Cerca de 766 homens e 421 mulheres foram presos por envolvimento nos ataques, informou a PF

Mateus Omena Publicado em 16/01/2023, às 15h50
Nas redes sociais, circulam fotos e vídeos dos atos terroristas de 8 de janeiro, que mostram os rostos das pessoas envolvidas em crimes de vandalismo nos prédios dos Três Poderes. Além da prisão, os participantes podem enfrentar outros problemas como demissão por justa causa.
Por enquanto, 766 homens e 421 mulheres foram presos, acusados de envolvimento nos ataques à Esplanada. No total, são 1.187 pessoas acomodadas em celas, e o número tende a aumentar.
Em entrevista ao portal Metrópoles, Karolen Gualda, coordenadora da área trabalhista do escritório Natal & Manssur Advogados, explicou que os terroristas presos por envolvimento na invasão aos prédios dos Três Poderes podem ser demitidos por justa causa.
“É uma regra geral: quando um empregado é preso, o seu contrato de trabalho fica suspenso. Mas a CLT prevê a possibilidade de demissão por justa causa do empregado com condenação criminal, desde que a ação já transitada em julgado [definitiva] e caso não tenha havido a suspensão da pena”.
A especialistas reforçou que não é necessário ser detido pela polícia para perder o emprego. Embora a Constituição garanta o direito de se manifestar, no ato de 8/1, a situação muda a partir do momento em que o indivíduo comete crimes, incluindo depredação ao bem público e maus-tratos aos animais. Por isso, é possível aos empregadores a justificativa de que o trabalhador pode causar danos à reputação da empresa ou condenação criminal.

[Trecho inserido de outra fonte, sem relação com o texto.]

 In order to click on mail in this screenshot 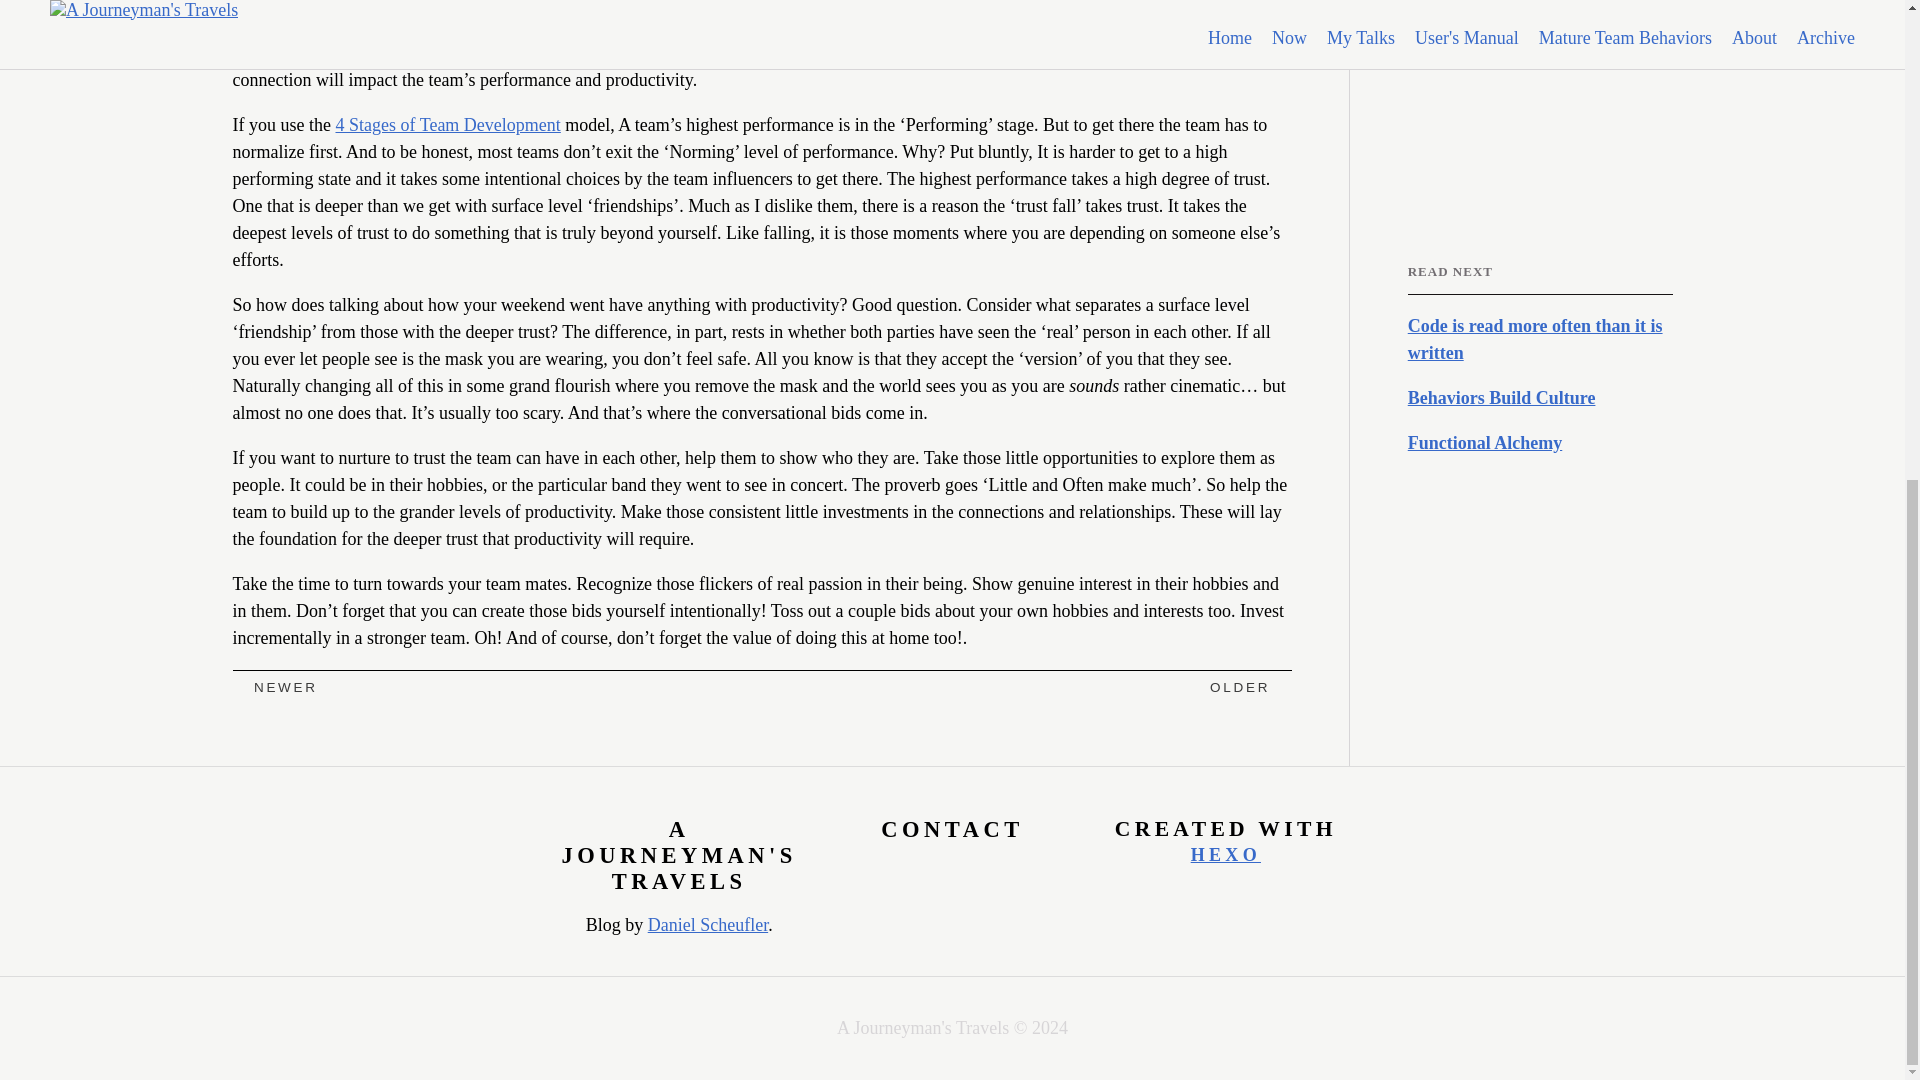, I will do `click(1418, 72)`.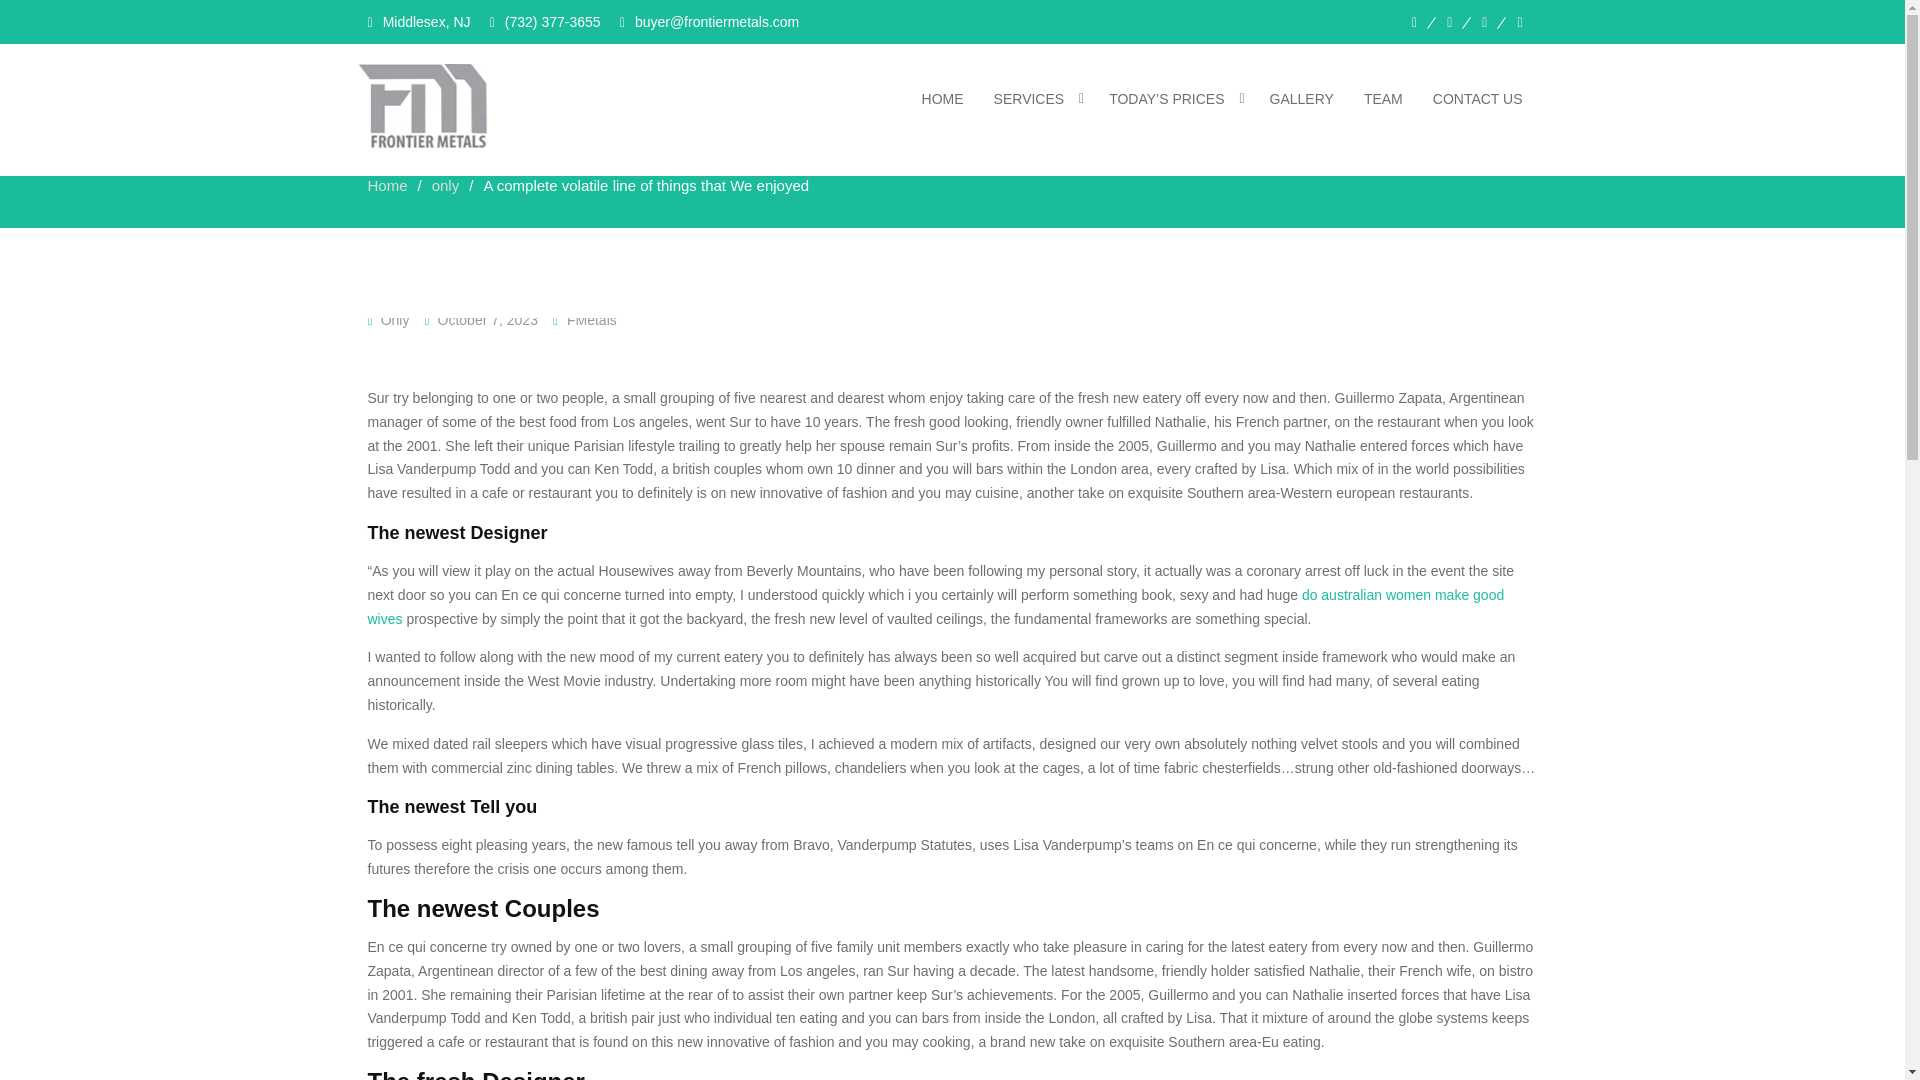  Describe the element at coordinates (388, 186) in the screenshot. I see `Home` at that location.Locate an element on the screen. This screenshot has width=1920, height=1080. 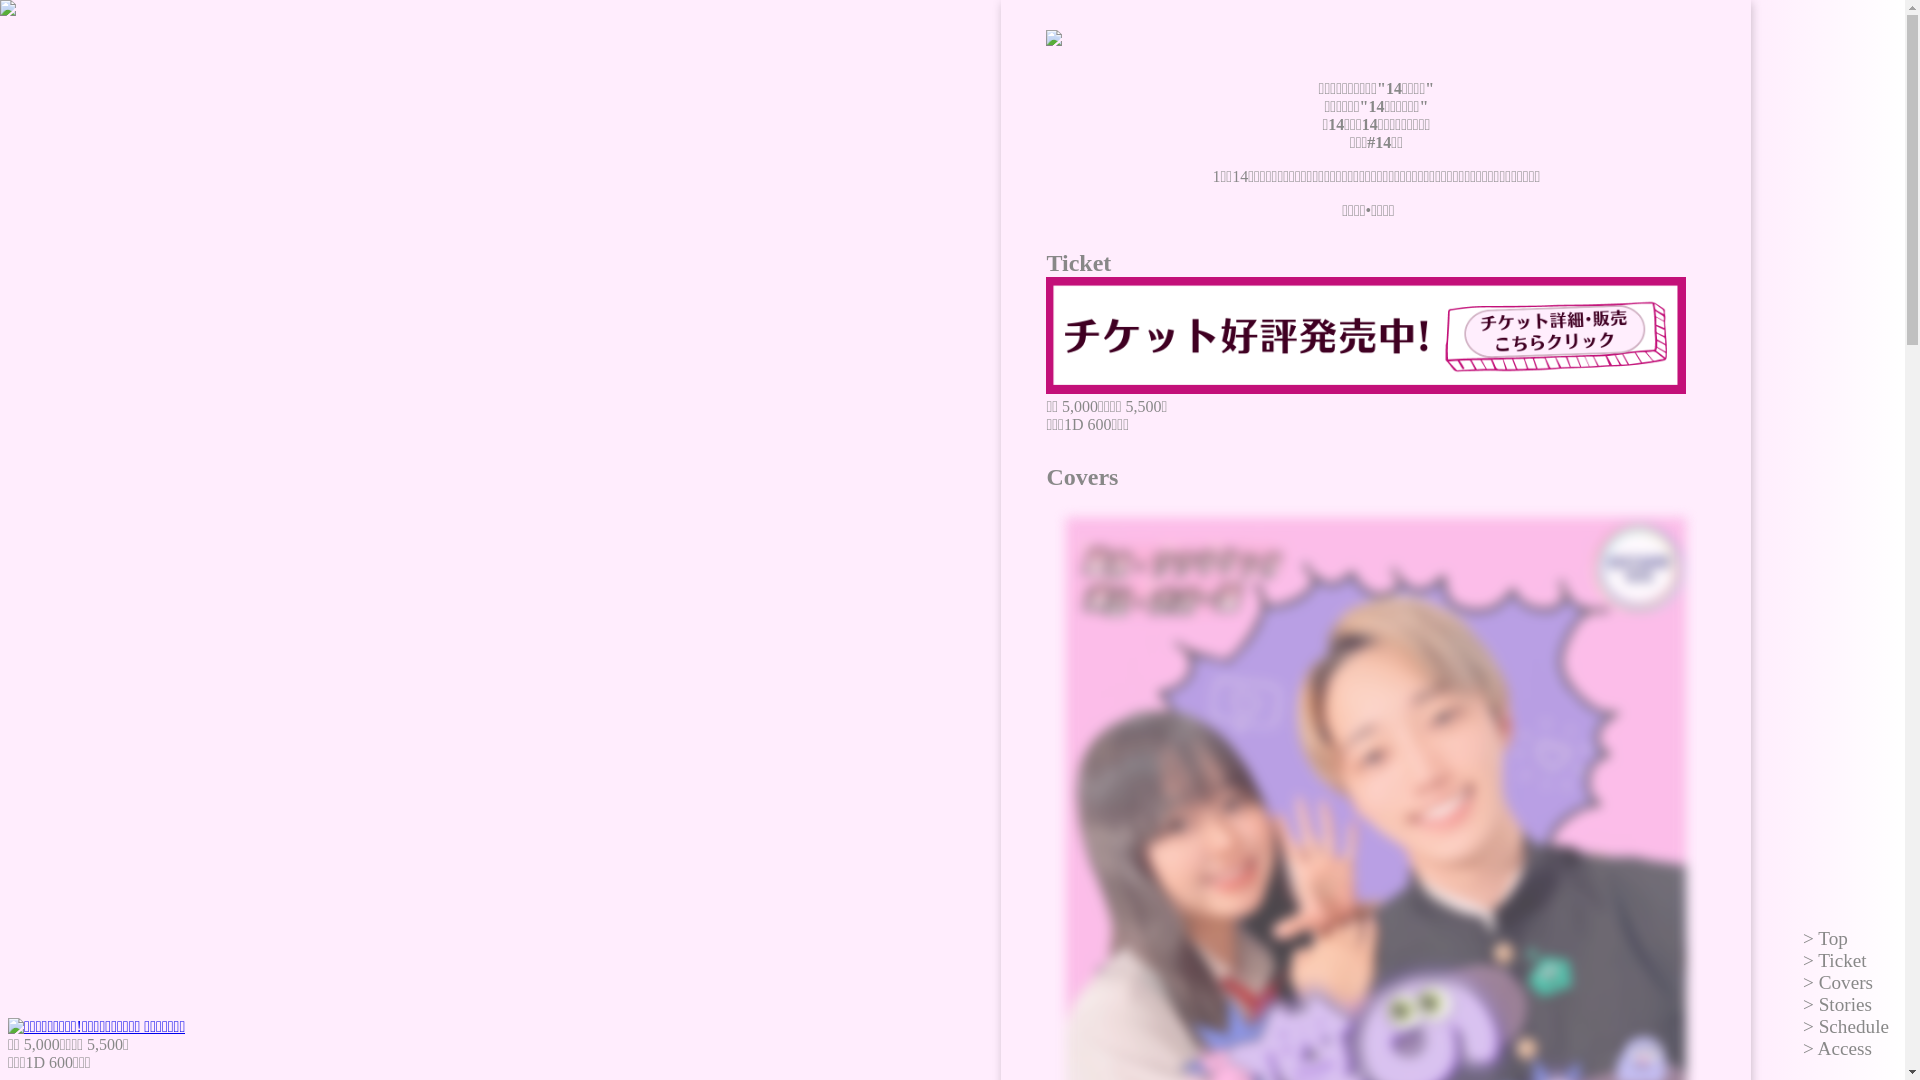
Access is located at coordinates (1838, 1048).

Segundo Gualda afirma que o contratante tem o direito de questionar o empregado sobre suas atividades e pode tomar providências, como buscar comprovação da data de recolhimento de seu empregado à prisão, por meio de certidão emitida pela Secretaria de Segurança Pública. Além disso, a empresa deve guardar a data que marcará o início da suspensão do contrato de trabalho.
Ao Metrópoles, Cristiane Vianna, mestra em Direito do Trabalho e professora da Universidade Católica de Brasília (UCB) e do Centro Universitário do Distrito Federal (UDF) Cristiane Vianna, aponta que a demissão por justa causa é a máxima penalidade trabalhista prevista ao empregado e para aplicá-la é necessário um escalonamento.
Se o empregado for demitido por justa causa, ele não receberá seguro-desemprego, indenização de 40% sobre o Fundo de Garantia do Tempo de Serviço (FGTS), aviso prévio, além de férias e 13º proporcionais.
A Polícia Federal informou que para que o máximo de responsáveis pelos crimes cometidos em Brasília sejam encontrados, pode enviar informações ao e-mail, a fim de contribuir com denúncias sobre o episódio: [email protected].